A review of the arsenic cycle in natural waters

Abstract

A review of the occurrence and cycling of arsenic in fresh waters is presented. The fate of arsenic in natural waters has received little attention in past years, in spite of the fact that arsenic is toxic and probably carcinogenic through exposure by drinking water. The chemistry of arsenic in aqueous systems is reviewed. Thermodynamic information is summarized in an Eh pH diagram for a system including sulfur. Mechanisms for removal of arsenic from the solution phase to the sediments are discussed.

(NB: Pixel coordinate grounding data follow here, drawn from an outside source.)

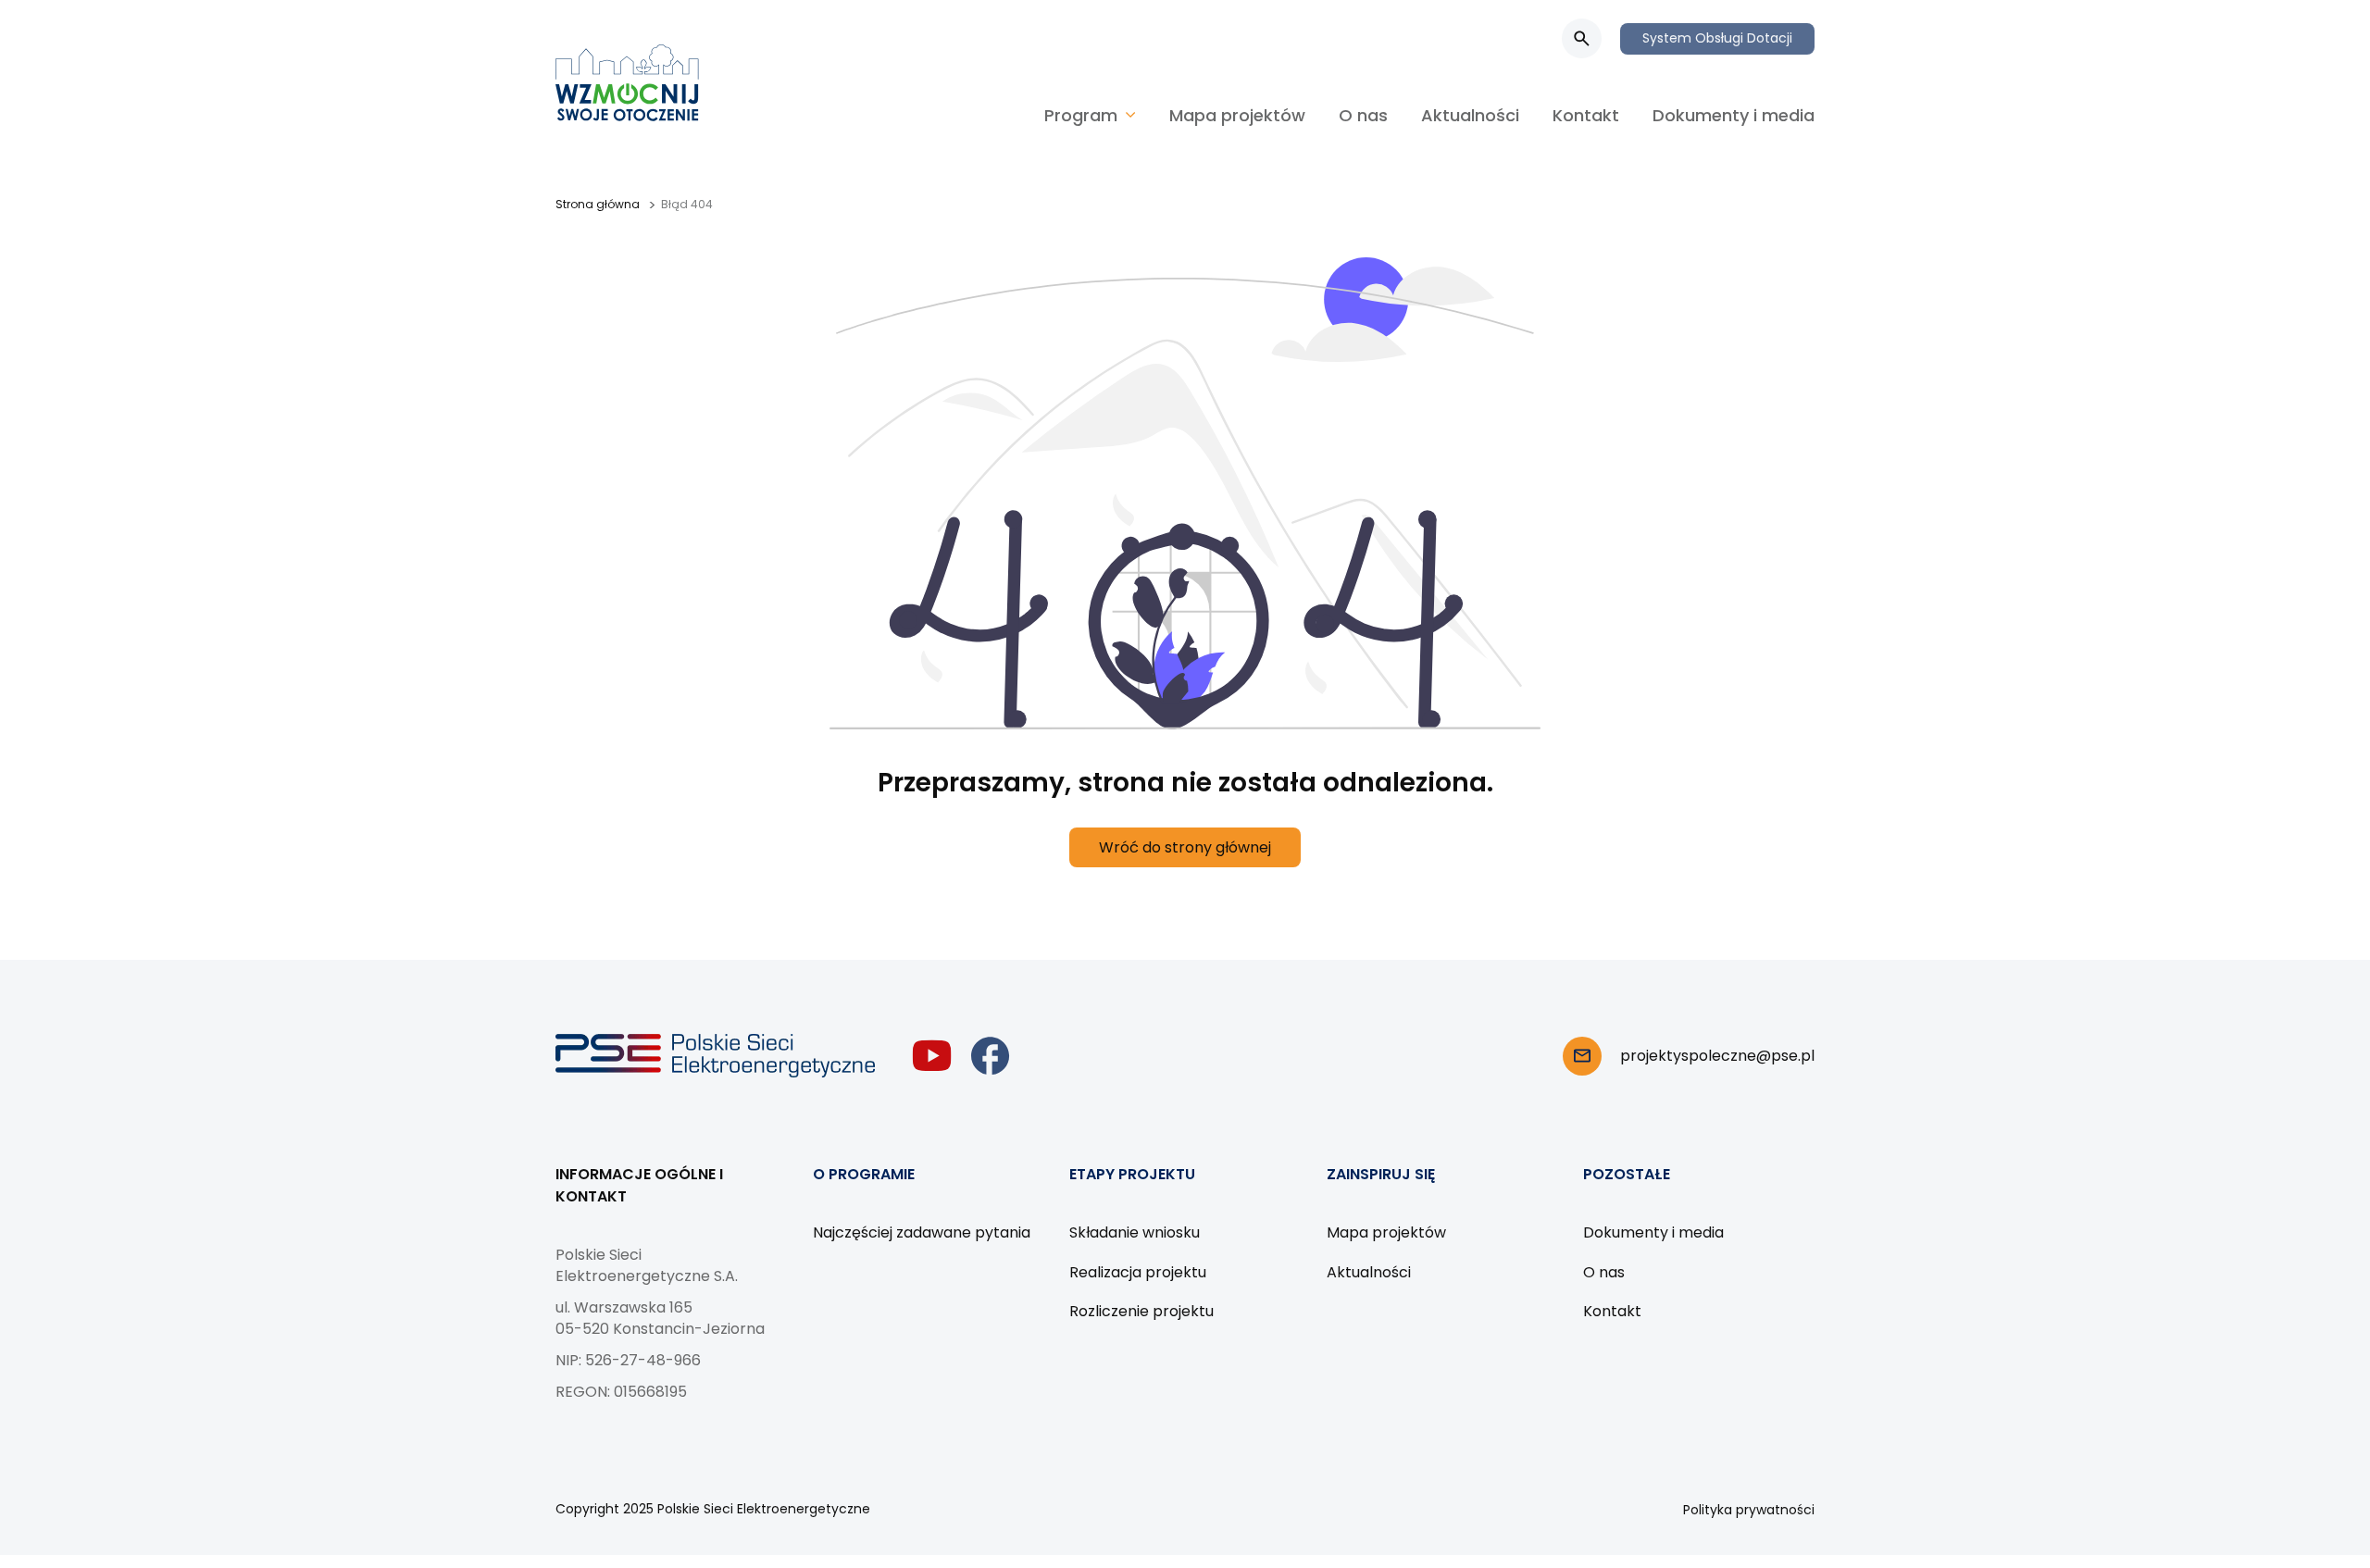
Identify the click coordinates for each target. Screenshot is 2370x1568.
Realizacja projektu (1137, 1272)
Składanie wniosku (1134, 1232)
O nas (1363, 115)
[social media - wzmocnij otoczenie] (932, 1056)
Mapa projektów (1237, 115)
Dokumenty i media (1734, 115)
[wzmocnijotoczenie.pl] (627, 82)
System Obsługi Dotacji (1717, 38)
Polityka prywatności (1749, 1509)
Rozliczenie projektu (1141, 1311)
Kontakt (1586, 115)
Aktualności (1470, 115)
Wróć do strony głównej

The possible microbially-mediated reactions of arsenic, including oxidation of arsenite, methylation of arsenic species, and reduction of arsenate, are discussed with reference to the locale of the reaction in the water column or in the sediments and to the toxicological significance of the reaction products and the rates of reaction. A cycle of reactions for arsenic in a stratified lake is proposed and evidence is summarized relating to the occurrence and importance of particular reactions. The potential pollutional hazard of arsenic is from ingestion of drinking water with high concentrations of arsenic, rather than consuming arsenic containing aquatic organisms. Although arsenic is greatly concentrated in aquatic organisms, it is evidently not progressively concentrated along a food chain. In addition, arsenic when consumed as an organically-bound species in flesh evidently has low toxicity. The global cycle of arsenic is discussed. While volcanic activity is the original source of much of the arsenic in sedimentary rocks, in recent times weathering of arsenic has been approximately in balance with deposition of arsenic in sediments. Human activities, including the use of arsenic, the burning of fossil fuels, increased erosion of land and the mining and processing of sulfide minerals, have increased the amount of arsenic entering the oceans by at least a factor of 3. This increase will have no effect on the concentration in the oceans for many hundreds of years. However, these cultural contributions are the source of high localized concentrations in many fresh waters. Careful surveillance and increased knowledge of the fate or arsenic in the aquatic environment are needed to insure that there will be no public health hazard.